Question

Me and Mrs.kim hope to send their daughter to college in eleven years. How much money should they invest now at an interest rate of 9% per year, compounded continuously, in order to be able to contribute 7500 to her education? Do not round any intermediate computations; round your answer to the nearest cent

Answer 1

You have to find how much money they should invest to have a balance of $7500 after eleven years, given that the account compounds continuously with a yearly interest rate of 9%.

To calculate the accrued amount of an account that compounds continuously you have to apply the following formula:

`A=Pe^(rt)`

Where

A is the accrued or final amount.

P is the principal or initial amount.

e is the natural number.

r is the interest rate expressed as a decimal value.

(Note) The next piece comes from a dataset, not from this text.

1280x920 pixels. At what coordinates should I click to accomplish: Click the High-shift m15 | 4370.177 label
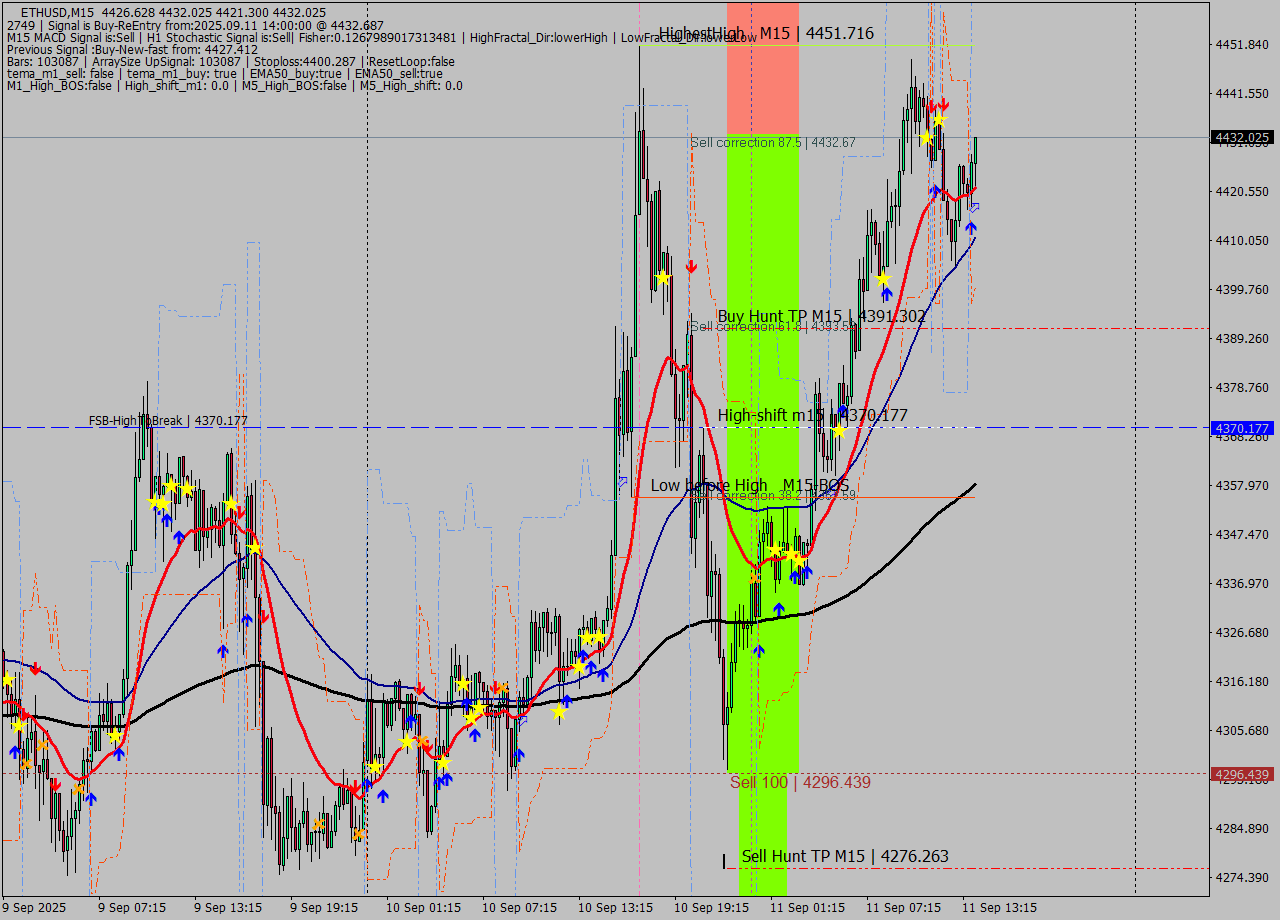(x=813, y=414)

t is the time period expressed in years.

To calculate the initial amount P, first write the equation for the variable you want to study:

`\begin{gathered} A=Pe^(rt) \\ Divide\text{ }by\text{ }e^(rt) \\ (A)/(e^(rt))=(Pe^(rt))/(e^(rt)) \\ (A)/(e^(rt))=P \end{gathered}`

- Divide the interest rate by 100 to express it as a decimal value:

`\begin{gathered} r=(R)/(100) \\ r=(9)/(100) \\ r=0.09 \end{gathered}`

Using A=7500, r=0.09 and t=11 calculate the initial amount P:

`\begin{gathered} P=(A)/(e^(rt)) \\ P=(7500)/(e^(0.09*11)) \\ P=(7500)/(e^(0.99)) \\ P=2786.825\cong2786.83 \end{gathered}`

Mr. and Ms. Kim have to invest $2,786.83 to be able to contribute $7,500 to their daughter's education.